Filigree Two Tone Wide Band

 

 

 

 

 

 

It can be fun to play around with the different colors of gold when designing a piece of jewelry. Using more than one type of gold within a piece can create a visually arresting alternative to standard yellow or white gold. At J. Briggs, we are happy to explore the different gold varieties with you to achieve exactly the effect you desire.

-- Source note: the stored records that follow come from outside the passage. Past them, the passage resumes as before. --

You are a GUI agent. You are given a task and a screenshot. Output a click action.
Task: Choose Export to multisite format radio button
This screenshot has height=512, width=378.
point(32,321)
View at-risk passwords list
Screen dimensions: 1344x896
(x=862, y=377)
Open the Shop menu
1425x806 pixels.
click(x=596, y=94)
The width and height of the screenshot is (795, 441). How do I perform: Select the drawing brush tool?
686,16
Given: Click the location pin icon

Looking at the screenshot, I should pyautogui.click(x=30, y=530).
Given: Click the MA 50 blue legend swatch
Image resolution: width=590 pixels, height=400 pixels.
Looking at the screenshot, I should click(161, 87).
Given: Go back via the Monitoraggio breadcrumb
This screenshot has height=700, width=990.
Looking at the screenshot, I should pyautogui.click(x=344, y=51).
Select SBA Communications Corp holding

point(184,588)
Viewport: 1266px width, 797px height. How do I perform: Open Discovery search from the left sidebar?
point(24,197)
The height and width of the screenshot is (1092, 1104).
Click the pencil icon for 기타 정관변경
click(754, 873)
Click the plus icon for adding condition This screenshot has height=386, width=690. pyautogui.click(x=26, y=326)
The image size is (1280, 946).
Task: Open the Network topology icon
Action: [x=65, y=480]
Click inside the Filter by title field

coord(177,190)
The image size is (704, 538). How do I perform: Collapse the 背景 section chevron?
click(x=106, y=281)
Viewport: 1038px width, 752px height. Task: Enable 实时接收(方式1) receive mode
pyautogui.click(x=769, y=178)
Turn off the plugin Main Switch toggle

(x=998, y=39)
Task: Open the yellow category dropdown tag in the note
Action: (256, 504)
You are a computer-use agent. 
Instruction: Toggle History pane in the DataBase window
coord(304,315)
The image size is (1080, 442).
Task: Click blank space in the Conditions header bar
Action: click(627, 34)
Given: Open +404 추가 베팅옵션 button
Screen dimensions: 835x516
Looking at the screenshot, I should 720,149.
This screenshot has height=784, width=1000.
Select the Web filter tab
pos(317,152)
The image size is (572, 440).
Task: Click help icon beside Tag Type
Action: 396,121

Gemstone of the Month: Peridot

The French word “Peridot” is originally derived from “faridat” in Arabic, meaning gem. Ancient peridot can be traced back to Egyptian jewelry in the 2nd millennium B.C. The stones came from a deposit on a small volcanic island in the Red Sea, some 45 miles off the Egyptian coast, which was not rediscovered until about 1900 and has since been exhausted.

Peridot is gem-quality “olivine,” a common mineral in mafic and ultramafic rocks. Formed as a result of volcanic activity deep inside the earth’s surface, gem-quality peridot is a rarity in olivine.

The demand for this beautiful stone was reignited a few years ago when peridot deposits were found in the Kashmir region; and the stones were so incredible in color and transparency.

Although it’s one of the only gemstones found in just one color, the intensity and tint of the olive green hue depends on how much iron is within the crystal structure. Varying from yellow to olive to brownish-green, peridot is most valued as a dark, emerald-resembling gem.

If you were born in August, you may be fortunate enough to receive a peridot as a birthday gift. If received as a ring, wearing this birthstone carefully is important, as it isn’t as tough as it looks. Prone to breaking, peridot are better suited for bigger necklaces; a bonus being that larger stones carry a richer color.

Throughout history, peridot has been thought to possess great mystical powers to ward off anxiety and inspire happiness, strength and loyalty. It is also believed to promote success in relationships and marriage.

Once called the “gem of the sun” in ancient Egypt because of its dazzling appearance in the sun, the curiosity and enchantment that surrounds peridot has made this radiant gemstone timeless.